Depuis lundi 25 juin 2018, Adolphe Muzito a ouvert à Kinshasa les Universités populaires du Congo, un dialogue direct avec la population, pour expliquer les raisons pour lesquelles il combat le président Joseph Kabila et son clan.

Ces explications sont contenues dans sa 19è tribune.

Contrairement à la 18è tribune qui s’était focalisée sur les différents scénarii auxquels serait confronté le processus électoral d’ici décembre 2018, la 19è elle, est plus directe et dénonce un plan néfaste des Kabilistes, selon son auteur.

“J’observe aujourd’hui que, profitant de la situation confuse actuelle, le pouvoir a élaboré trois plans, tous néfastes pour notre pays”, a déclaré A. Muzito au cours de cette université populaire.

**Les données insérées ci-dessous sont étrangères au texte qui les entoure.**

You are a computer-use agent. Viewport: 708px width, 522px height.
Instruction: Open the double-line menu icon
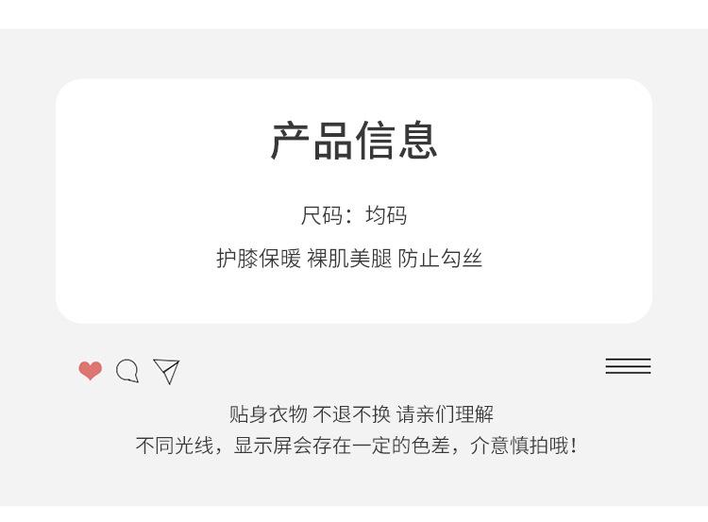point(628,365)
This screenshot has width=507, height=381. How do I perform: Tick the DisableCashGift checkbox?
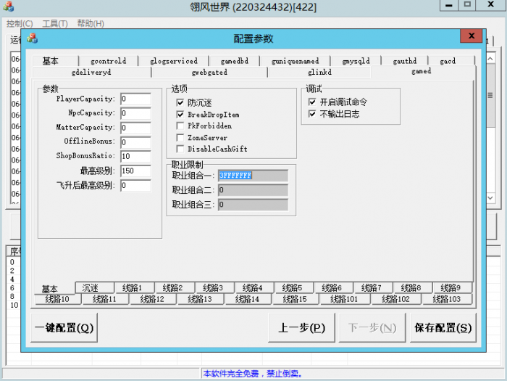180,149
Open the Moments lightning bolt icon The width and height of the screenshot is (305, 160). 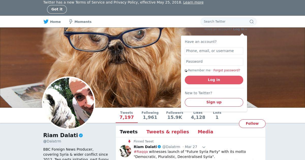pos(71,22)
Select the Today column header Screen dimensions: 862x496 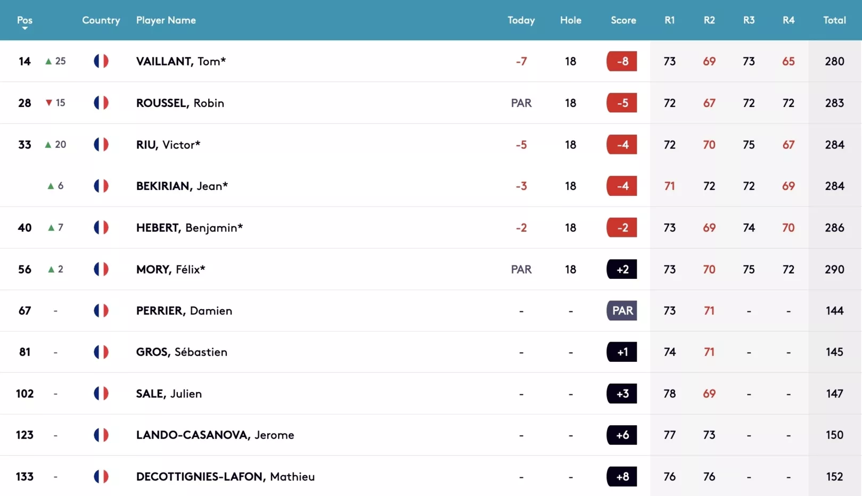tap(521, 20)
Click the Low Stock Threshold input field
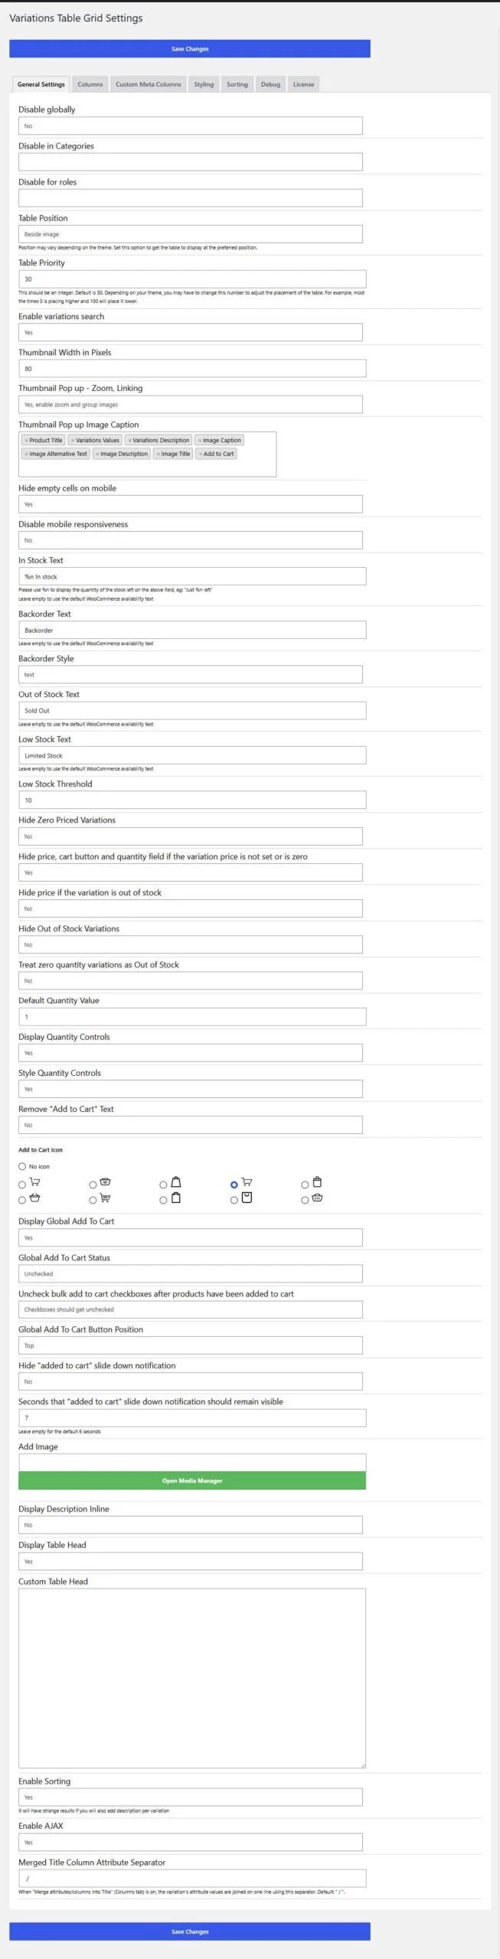This screenshot has width=500, height=1959. (192, 800)
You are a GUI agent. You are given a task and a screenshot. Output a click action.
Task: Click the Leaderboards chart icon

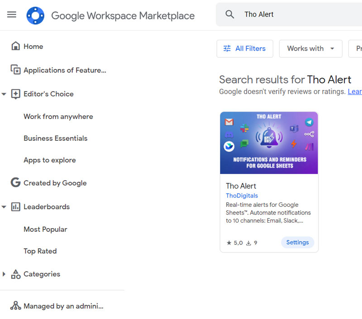coord(15,206)
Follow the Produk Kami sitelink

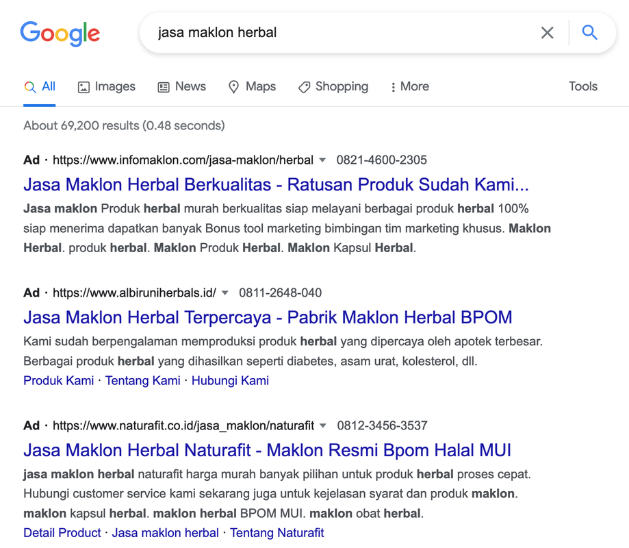[x=58, y=380]
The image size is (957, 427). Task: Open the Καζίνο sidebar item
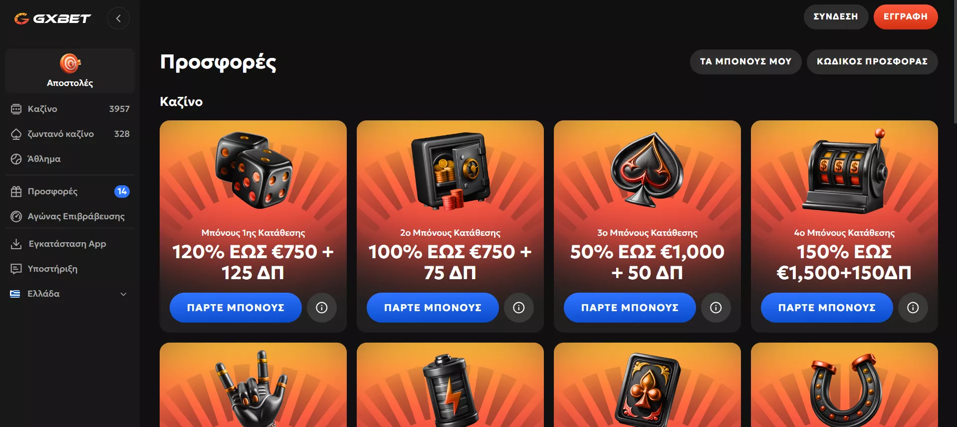click(x=70, y=109)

Les trois plans exposés et dénoncés par l’ancien premier ministre sont les suivants :

1. Plan A : Passer par la tricherie

Ici, A. Muzito note 3 moyens utilisés par les Kabilistes pour pouvoir tricher : Le fichier électoral, la machine à voter et la composition de la CENI.

2. Plan B : Pousser l’opposition au boycott

Selon l’ancien Premier ministre, ce plan consiste à organiser les élections sans nettoyage du fichier électoral, avec imposition de la machine à voter et le maintien de la composition actuelle de la CENI, espérant ainsi pousser l’opposition à refuser de participer à de telles élections où elle ne servirait que de faire valoir.

3. Plan C : La glissade

À travers ce dernier plan, il consistera pour les dirigeants actuels, comme le souligne Muzito, à se complaire dans la conservation du pouvoir. La non-organisation des élections permettrait selon lui, a ceux qui sont actuellement au pouvoir d’y rester faute d’élection qu’ils ne veulent pas sciemment organiser.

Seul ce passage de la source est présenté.